Exercise instructions – What you return has to match the listing below line for line.

Data to examine –

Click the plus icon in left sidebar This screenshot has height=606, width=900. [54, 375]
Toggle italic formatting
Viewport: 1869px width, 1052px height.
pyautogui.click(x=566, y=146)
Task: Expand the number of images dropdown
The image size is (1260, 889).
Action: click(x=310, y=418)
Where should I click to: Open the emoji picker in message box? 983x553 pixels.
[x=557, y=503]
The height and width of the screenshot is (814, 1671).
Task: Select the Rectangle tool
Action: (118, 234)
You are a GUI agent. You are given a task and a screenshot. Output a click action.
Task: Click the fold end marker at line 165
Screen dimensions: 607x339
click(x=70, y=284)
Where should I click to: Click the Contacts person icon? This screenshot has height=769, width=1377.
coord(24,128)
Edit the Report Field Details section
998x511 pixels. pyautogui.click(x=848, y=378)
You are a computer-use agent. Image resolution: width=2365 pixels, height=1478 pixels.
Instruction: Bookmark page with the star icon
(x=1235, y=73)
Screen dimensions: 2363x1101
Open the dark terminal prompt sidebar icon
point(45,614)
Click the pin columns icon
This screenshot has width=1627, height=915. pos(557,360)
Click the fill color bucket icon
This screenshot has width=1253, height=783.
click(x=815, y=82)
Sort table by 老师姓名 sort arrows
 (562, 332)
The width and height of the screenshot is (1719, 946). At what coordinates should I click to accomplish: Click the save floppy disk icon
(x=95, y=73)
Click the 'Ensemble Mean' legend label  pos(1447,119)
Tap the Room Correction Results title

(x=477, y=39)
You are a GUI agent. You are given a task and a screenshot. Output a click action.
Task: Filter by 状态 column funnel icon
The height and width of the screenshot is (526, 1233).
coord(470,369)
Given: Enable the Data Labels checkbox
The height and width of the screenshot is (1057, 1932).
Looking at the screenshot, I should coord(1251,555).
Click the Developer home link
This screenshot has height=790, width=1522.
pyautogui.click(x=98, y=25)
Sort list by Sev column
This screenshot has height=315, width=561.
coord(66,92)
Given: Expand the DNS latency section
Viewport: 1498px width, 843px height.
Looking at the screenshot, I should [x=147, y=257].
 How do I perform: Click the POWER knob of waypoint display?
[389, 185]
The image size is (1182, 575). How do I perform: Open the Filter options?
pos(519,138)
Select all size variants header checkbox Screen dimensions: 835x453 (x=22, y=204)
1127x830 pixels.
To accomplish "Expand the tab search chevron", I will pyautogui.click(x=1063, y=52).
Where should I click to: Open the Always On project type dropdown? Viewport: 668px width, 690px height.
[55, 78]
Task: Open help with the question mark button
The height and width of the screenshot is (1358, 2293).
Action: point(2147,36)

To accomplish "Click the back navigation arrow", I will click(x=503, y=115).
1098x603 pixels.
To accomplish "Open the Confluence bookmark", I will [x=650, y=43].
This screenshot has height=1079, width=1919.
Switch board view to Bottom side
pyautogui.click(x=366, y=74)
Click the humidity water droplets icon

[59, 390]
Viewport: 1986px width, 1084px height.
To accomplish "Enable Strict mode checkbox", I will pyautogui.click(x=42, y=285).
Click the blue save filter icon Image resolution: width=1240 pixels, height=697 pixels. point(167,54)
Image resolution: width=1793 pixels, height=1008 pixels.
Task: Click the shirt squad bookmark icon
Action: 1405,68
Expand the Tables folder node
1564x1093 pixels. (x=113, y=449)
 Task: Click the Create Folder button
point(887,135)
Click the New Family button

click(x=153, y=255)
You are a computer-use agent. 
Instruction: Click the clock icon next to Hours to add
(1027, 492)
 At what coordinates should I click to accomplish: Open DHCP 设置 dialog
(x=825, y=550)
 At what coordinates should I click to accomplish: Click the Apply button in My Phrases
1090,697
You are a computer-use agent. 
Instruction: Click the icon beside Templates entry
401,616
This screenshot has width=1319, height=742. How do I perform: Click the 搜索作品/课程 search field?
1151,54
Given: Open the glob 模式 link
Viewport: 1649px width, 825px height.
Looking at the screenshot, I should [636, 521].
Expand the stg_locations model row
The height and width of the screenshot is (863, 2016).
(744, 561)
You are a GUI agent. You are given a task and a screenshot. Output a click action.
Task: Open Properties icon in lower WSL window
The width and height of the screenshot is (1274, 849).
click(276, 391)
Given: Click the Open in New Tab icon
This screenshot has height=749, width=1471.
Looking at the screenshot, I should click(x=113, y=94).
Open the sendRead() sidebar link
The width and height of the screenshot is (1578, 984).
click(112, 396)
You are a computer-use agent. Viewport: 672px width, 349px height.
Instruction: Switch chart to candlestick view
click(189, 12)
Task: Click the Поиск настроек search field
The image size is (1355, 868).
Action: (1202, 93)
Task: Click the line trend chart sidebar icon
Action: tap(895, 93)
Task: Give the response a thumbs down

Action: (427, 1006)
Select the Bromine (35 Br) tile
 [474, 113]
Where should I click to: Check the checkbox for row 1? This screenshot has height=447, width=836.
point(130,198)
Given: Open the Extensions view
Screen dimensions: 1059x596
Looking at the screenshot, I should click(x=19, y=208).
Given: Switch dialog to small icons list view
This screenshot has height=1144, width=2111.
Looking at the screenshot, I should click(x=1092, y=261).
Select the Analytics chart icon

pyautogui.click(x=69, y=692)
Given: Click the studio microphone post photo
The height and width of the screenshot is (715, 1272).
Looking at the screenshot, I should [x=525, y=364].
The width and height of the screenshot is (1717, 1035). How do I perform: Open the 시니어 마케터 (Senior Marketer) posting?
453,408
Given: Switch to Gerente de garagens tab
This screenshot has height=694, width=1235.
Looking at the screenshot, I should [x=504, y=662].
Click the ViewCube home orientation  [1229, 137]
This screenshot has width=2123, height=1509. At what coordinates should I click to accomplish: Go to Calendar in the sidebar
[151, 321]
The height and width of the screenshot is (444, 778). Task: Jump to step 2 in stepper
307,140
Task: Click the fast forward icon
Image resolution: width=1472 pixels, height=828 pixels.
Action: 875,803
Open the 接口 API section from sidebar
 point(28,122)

Answer box –
Click the plus icon in left sidebar This screenshot has height=606, width=900. [54, 375]
Toggle italic formatting
Viewport: 1869px width, 1052px height.
pyautogui.click(x=566, y=146)
Task: Expand the number of images dropdown
The image size is (1260, 889).
Action: click(x=310, y=418)
Where should I click to: Open the emoji picker in message box? 983x553 pixels.
[x=557, y=503]
The height and width of the screenshot is (814, 1671).
Task: Select the Rectangle tool
Action: (118, 234)
You are a GUI agent. You are given a task and a screenshot. Output a click action.
Task: Click the fold end marker at line 165
Screen dimensions: 607x339
click(x=70, y=284)
Where should I click to: Click the Contacts person icon? This screenshot has height=769, width=1377.
coord(24,128)
Edit the Report Field Details section
998x511 pixels. pyautogui.click(x=848, y=378)
You are a computer-use agent. Image resolution: width=2365 pixels, height=1478 pixels.
Instruction: Bookmark page with the star icon
(x=1235, y=73)
Screen dimensions: 2363x1101
Open the dark terminal prompt sidebar icon
point(45,614)
Click the pin columns icon
This screenshot has width=1627, height=915. pos(557,360)
Click the fill color bucket icon
This screenshot has width=1253, height=783.
click(x=815, y=82)
Sort table by 老师姓名 sort arrows
 (562, 332)
The width and height of the screenshot is (1719, 946). At what coordinates should I click to accomplish: Click the save floppy disk icon
(x=95, y=73)
Click the 'Ensemble Mean' legend label  pos(1447,119)
Tap the Room Correction Results title

(x=477, y=39)
You are a GUI agent. You are given a task and a screenshot. Output a click action.
Task: Filter by 状态 column funnel icon
The height and width of the screenshot is (526, 1233).
coord(470,369)
Given: Enable the Data Labels checkbox
The height and width of the screenshot is (1057, 1932).
Looking at the screenshot, I should coord(1251,555).
Click the Developer home link
This screenshot has height=790, width=1522.
pyautogui.click(x=98, y=25)
Sort list by Sev column
This screenshot has height=315, width=561.
coord(66,92)
Given: Expand the DNS latency section
Viewport: 1498px width, 843px height.
Looking at the screenshot, I should [x=147, y=257].
 How do I perform: Click the POWER knob of waypoint display?
[389, 185]
The image size is (1182, 575). How do I perform: Open the Filter options?
pos(519,138)
Select all size variants header checkbox Screen dimensions: 835x453 (x=22, y=204)
1127x830 pixels.
To accomplish "Expand the tab search chevron", I will pyautogui.click(x=1063, y=52).
Where should I click to: Open the Always On project type dropdown? Viewport: 668px width, 690px height.
[55, 78]
Task: Open help with the question mark button
The height and width of the screenshot is (1358, 2293).
Action: point(2147,36)

To accomplish "Click the back navigation arrow", I will click(x=503, y=115).
1098x603 pixels.
To accomplish "Open the Confluence bookmark", I will [x=650, y=43].
This screenshot has height=1079, width=1919.
Switch board view to Bottom side
pyautogui.click(x=366, y=74)
Click the humidity water droplets icon

[59, 390]
Viewport: 1986px width, 1084px height.
To accomplish "Enable Strict mode checkbox", I will pyautogui.click(x=42, y=285).
Click the blue save filter icon Image resolution: width=1240 pixels, height=697 pixels. point(167,54)
Image resolution: width=1793 pixels, height=1008 pixels.
Task: Click the shirt squad bookmark icon
Action: 1405,68
Expand the Tables folder node
1564x1093 pixels. (x=113, y=449)
 Task: Click the Create Folder button
point(887,135)
Click the New Family button

click(x=153, y=255)
You are a computer-use agent. 
Instruction: Click the clock icon next to Hours to add
(1027, 492)
 At what coordinates should I click to accomplish: Open DHCP 设置 dialog
(x=825, y=550)
 At what coordinates should I click to accomplish: Click the Apply button in My Phrases
1090,697
You are a computer-use agent. 
Instruction: Click the icon beside Templates entry
401,616
This screenshot has width=1319, height=742. How do I perform: Click the 搜索作品/课程 search field?
1151,54
Given: Open the glob 模式 link
Viewport: 1649px width, 825px height.
Looking at the screenshot, I should [636, 521].
Expand the stg_locations model row
The height and width of the screenshot is (863, 2016).
(744, 561)
You are a GUI agent. You are given a task and a screenshot. Output a click action.
Task: Open Properties icon in lower WSL window
The width and height of the screenshot is (1274, 849).
click(276, 391)
Given: Click the Open in New Tab icon
This screenshot has height=749, width=1471.
Looking at the screenshot, I should click(x=113, y=94).
Open the sendRead() sidebar link
The width and height of the screenshot is (1578, 984).
click(112, 396)
You are a computer-use agent. Viewport: 672px width, 349px height.
Instruction: Switch chart to candlestick view
click(189, 12)
Task: Click the Поиск настроек search field
The image size is (1355, 868).
Action: (1202, 93)
Task: Click the line trend chart sidebar icon
Action: tap(895, 93)
Task: Give the response a thumbs down

Action: (427, 1006)
Select the Bromine (35 Br) tile
 [474, 113]
Where should I click to: Check the checkbox for row 1? This screenshot has height=447, width=836.
point(130,198)
Given: Open the Extensions view
Screen dimensions: 1059x596
Looking at the screenshot, I should click(x=19, y=208).
Given: Switch dialog to small icons list view
This screenshot has height=1144, width=2111.
Looking at the screenshot, I should click(x=1092, y=261).
Select the Analytics chart icon

pyautogui.click(x=69, y=692)
Given: Click the studio microphone post photo
The height and width of the screenshot is (715, 1272).
Looking at the screenshot, I should [x=525, y=364].
The width and height of the screenshot is (1717, 1035). How do I perform: Open the 시니어 마케터 (Senior Marketer) posting?
453,408
Given: Switch to Gerente de garagens tab
This screenshot has height=694, width=1235.
Looking at the screenshot, I should [x=504, y=662].
Click the ViewCube home orientation  [1229, 137]
This screenshot has width=2123, height=1509. At what coordinates should I click to accomplish: Go to Calendar in the sidebar
[151, 321]
The height and width of the screenshot is (444, 778). Task: Jump to step 2 in stepper
307,140
Task: Click the fast forward icon
Image resolution: width=1472 pixels, height=828 pixels.
Action: 875,803
Open the 接口 API section from sidebar
 point(28,122)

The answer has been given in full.